Queste novità sfuggono imprudentemente al documento del sindacato energia. Non sono i fior fiori di ingegneri e tecnici iscritti alla Cgil che dovrebbero chiarirci le linee della svolta necessaria: anch’essi, come noi, sono figli di una educazione non interdisciplinare, che sa ben trattare la trasformazione di materia e energia, ma non presta attenzione agli effetti irreversibili che, oltre una soglia, la tecnologia può procurare alla comunità umana, alla vita e alla riproduzione di tutto il vivente. In fondo, almeno negli ultimi cinquant’anni, c’eravamo abituati alla penuria d’acqua, alla furia dei tornado, all’erosione del suolo, ma trascuravamo, non senza colpa, i danni procurati da una crescita incontenibile di energia.
Finora la ricaduta sui territori è stata elusa e la discussione è rimasta ai piani alti. Non sarà mai più così. Noi abbiamo di fronte l’esperienza sul nascere di Civitavecchia, dove la pretesa degli enti energetici di ricondannare le popolazioni già colpite nel passato ad un futuro a metano, sta suscitando un autentico movimento popolare e dove la Cgil territoriale, assieme alla Uil, ha avanzato la richiesta di mettere in rete tutti i comitati e le associazioni che avanzano proposte alternative per la riconversione della centrale a carbone, ottenendo l’attenzione di medici, studenti, associazioni ambientaliste, sindacati di categoria e cittadini, che hanno reso pubblica una totale convergenza in una trasmissione molto significativa sulla rete TV locale.
Siamo, dicono i partecipanti alla trasmissione, ad un momento storico, ad un voltar pagina, che può contare su ricerca, occupazione qualificata, sviluppo del territorio con ridotto impatto sull’ambiente e con il sostegno, per la prima volta, di una finanza Ue che allenta i criteri di pura competizione tra le singole nazioni. Purtroppo, l’illusione che non ci fosse freno al consumo di energia è rimasto nel bagaglio delle nostre generazioni già da quando andavamo a scuola. A quella storia rischia di rimanere appeso il sindacato dei lavoratori dell’energia, che quando parla di transizione pensa che molto possa a parole cambiare, ma che esista una soglia di danno – quella in particolare provocata da nuovi investimenti in gas – tollerabile per un “green washing” delle imprese e utile per la tutela dei lavoratori attualmente occupati. Ignorando così le ben più consistenti possibilità occupazionali per loro e per i giovani del territorio, che potrebbero derivare da una riconversione davvero verde della produzione di energia e dalle possibilità di sviluppo che si aprirebbero per l’intero contesto territoriale.

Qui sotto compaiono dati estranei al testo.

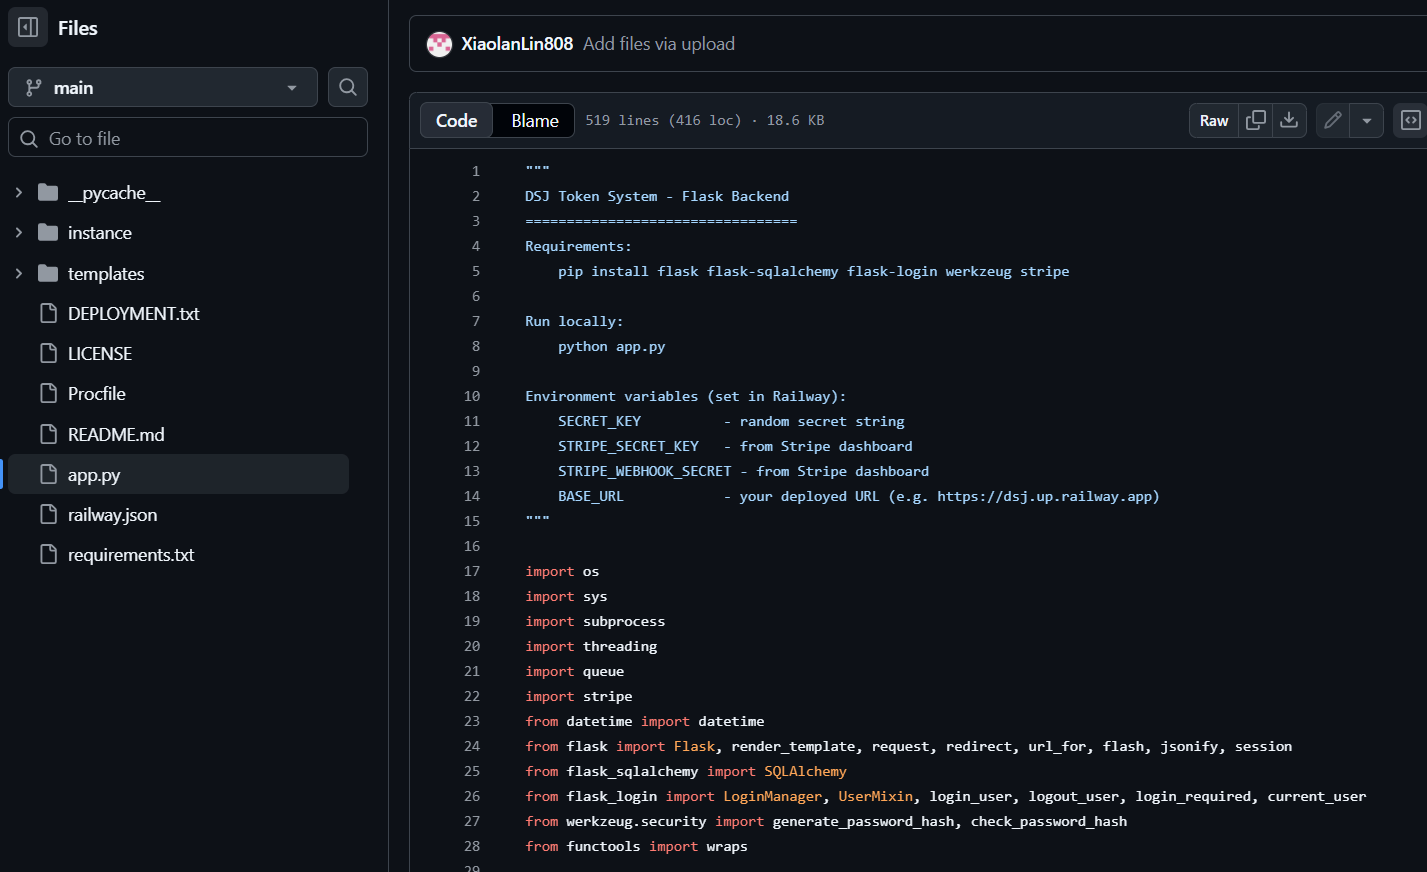Expand the templates folder
The image size is (1427, 872).
(18, 273)
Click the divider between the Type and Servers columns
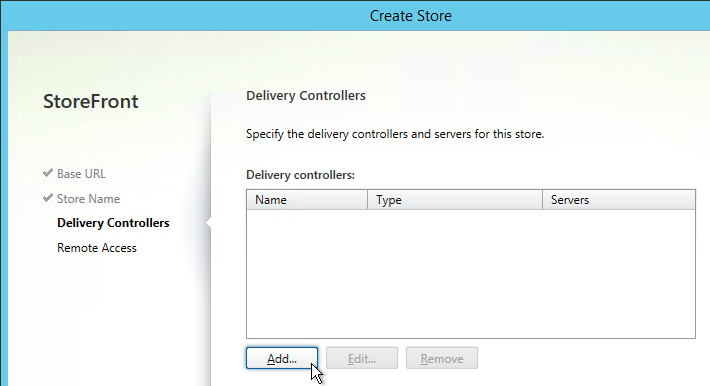The image size is (710, 386). 542,200
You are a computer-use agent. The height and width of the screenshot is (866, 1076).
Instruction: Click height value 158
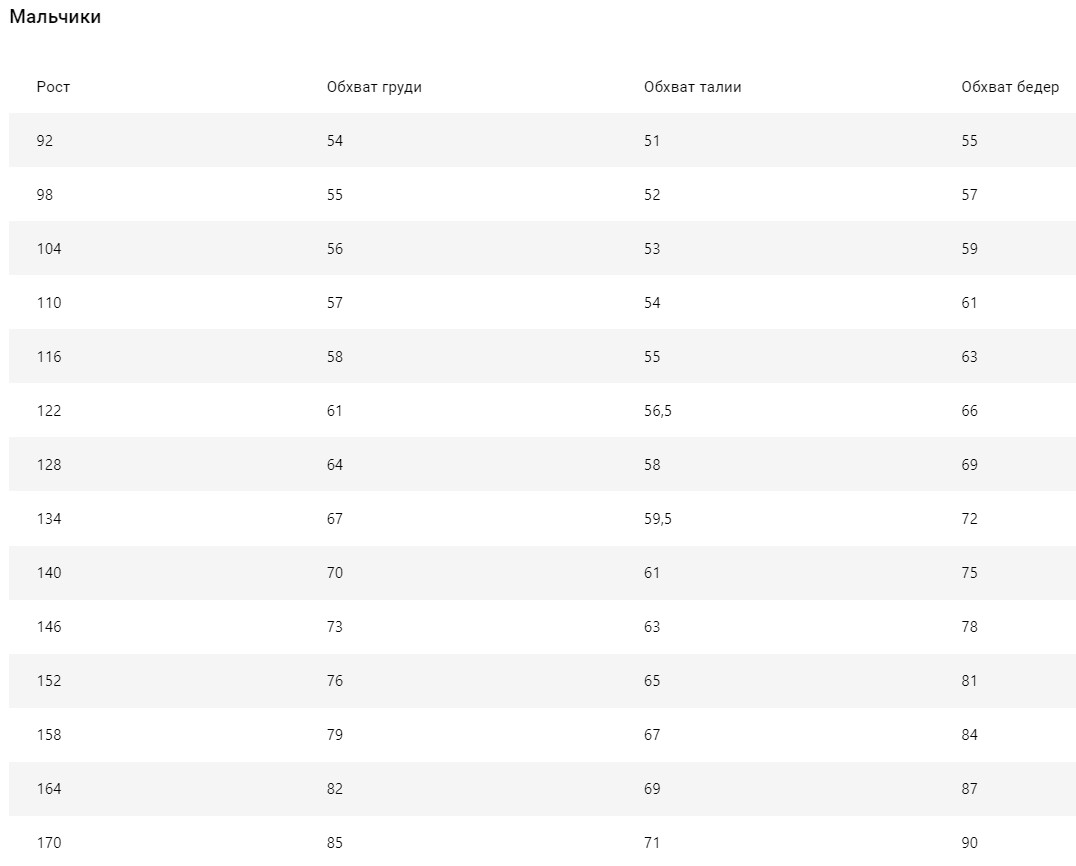coord(49,735)
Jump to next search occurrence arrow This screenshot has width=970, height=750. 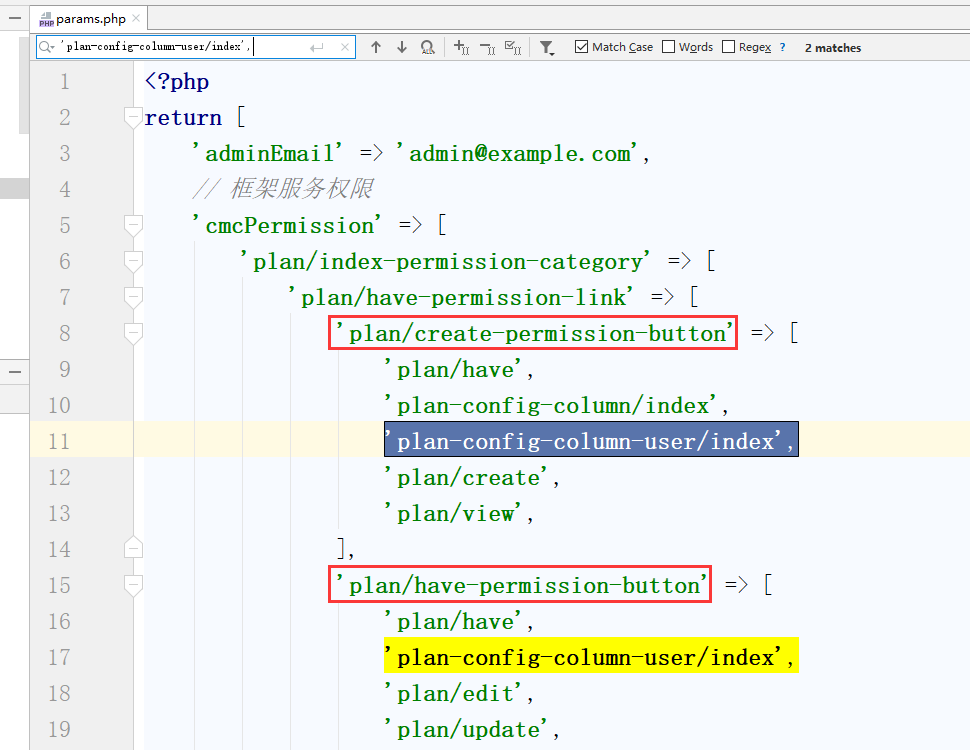click(402, 47)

Questa saldatura sul territorio fra organizzazione sindacale e associazione della cittadinanza attiva, la volontà manifestata dalla Camera del Lavoro di assumere come livello di decisione, quando le questioni di politica del lavoro e di politica economica riguardano la vita di tutti i cittadini, un ambito più grande di quello dei lavoratori attualmente sindacalizzati, è un esempio importante di quella “Camera del lavoro di strada” che più volte Maurizio Landini ha evocato. Restringere l’ambito della determinazione delle posizioni al sindacato di categoria, alla ragionevolezza di quello che è possibile fare dentro l’attuale modello di sviluppo, magari riuscendo a redistribuire i profitti in maniera più equa, è certamente una visione alternativa a quella decrescita felice che la Filctem sembra ritenere il pericolo maggiore da esorcizzare, ma rischia di mantenerci prigionieri di quella decrescita infelice che caratterizza ormai gli ultimi anni della nostra storia.